• **PROBLEM STATEMENT**
These entries are to be retyped in full, word for word.
>>>
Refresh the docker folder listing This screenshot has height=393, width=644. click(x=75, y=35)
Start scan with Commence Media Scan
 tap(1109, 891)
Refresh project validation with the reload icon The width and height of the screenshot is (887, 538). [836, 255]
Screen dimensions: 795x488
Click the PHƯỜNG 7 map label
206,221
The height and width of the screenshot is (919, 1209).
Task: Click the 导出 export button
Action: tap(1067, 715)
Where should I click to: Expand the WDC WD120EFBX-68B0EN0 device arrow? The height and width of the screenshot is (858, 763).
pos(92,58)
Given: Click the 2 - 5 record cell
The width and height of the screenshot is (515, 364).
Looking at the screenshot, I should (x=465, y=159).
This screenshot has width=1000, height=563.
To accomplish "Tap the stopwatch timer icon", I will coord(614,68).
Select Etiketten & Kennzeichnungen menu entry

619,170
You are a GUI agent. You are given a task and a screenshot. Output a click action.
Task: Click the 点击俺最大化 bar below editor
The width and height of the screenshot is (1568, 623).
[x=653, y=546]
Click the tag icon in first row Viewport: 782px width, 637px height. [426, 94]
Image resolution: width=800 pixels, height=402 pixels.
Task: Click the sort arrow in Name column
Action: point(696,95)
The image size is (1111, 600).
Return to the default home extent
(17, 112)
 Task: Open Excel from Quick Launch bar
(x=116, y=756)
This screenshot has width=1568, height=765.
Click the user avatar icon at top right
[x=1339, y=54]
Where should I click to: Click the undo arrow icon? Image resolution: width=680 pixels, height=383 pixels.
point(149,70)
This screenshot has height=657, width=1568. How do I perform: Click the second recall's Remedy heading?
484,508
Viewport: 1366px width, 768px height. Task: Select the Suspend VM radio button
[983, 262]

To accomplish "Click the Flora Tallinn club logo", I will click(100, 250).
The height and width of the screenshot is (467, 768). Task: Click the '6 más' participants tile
<<<
• **COMPLETED TASK**
Refresh the docker folder listing This screenshot has height=393, width=644. click(x=75, y=35)
Start scan with Commence Media Scan
 tap(1109, 891)
Refresh project validation with the reload icon The width and height of the screenshot is (887, 538). [836, 255]
Screen dimensions: 795x488
Click the PHƯỜNG 7 map label
206,221
The height and width of the screenshot is (919, 1209).
Task: Click the 导出 export button
Action: tap(1067, 715)
Where should I click to: Expand the WDC WD120EFBX-68B0EN0 device arrow? The height and width of the screenshot is (858, 763).
pos(92,58)
Given: Click the 2 - 5 record cell
The width and height of the screenshot is (515, 364).
Looking at the screenshot, I should (x=465, y=159).
This screenshot has width=1000, height=563.
To accomplish "Tap the stopwatch timer icon", I will coord(614,68).
Select Etiketten & Kennzeichnungen menu entry

619,170
You are a GUI agent. You are given a task and a screenshot. Output a click action.
Task: Click the 点击俺最大化 bar below editor
The width and height of the screenshot is (1568, 623).
[x=653, y=546]
Click the tag icon in first row Viewport: 782px width, 637px height. [426, 94]
Image resolution: width=800 pixels, height=402 pixels.
Task: Click the sort arrow in Name column
Action: point(696,95)
The image size is (1111, 600).
Return to the default home extent
(17, 112)
 Task: Open Excel from Quick Launch bar
(x=116, y=756)
This screenshot has width=1568, height=765.
Click the user avatar icon at top right
[x=1339, y=54]
Where should I click to: Click the undo arrow icon? Image resolution: width=680 pixels, height=383 pixels.
point(149,70)
This screenshot has height=657, width=1568. How do I perform: Click the second recall's Remedy heading?
484,508
Viewport: 1366px width, 768px height. Task: Select the Suspend VM radio button
[983, 262]

To accomplish "Click the Flora Tallinn club logo", I will click(100, 250).
The height and width of the screenshot is (467, 768). Task: Click the '6 más' participants tile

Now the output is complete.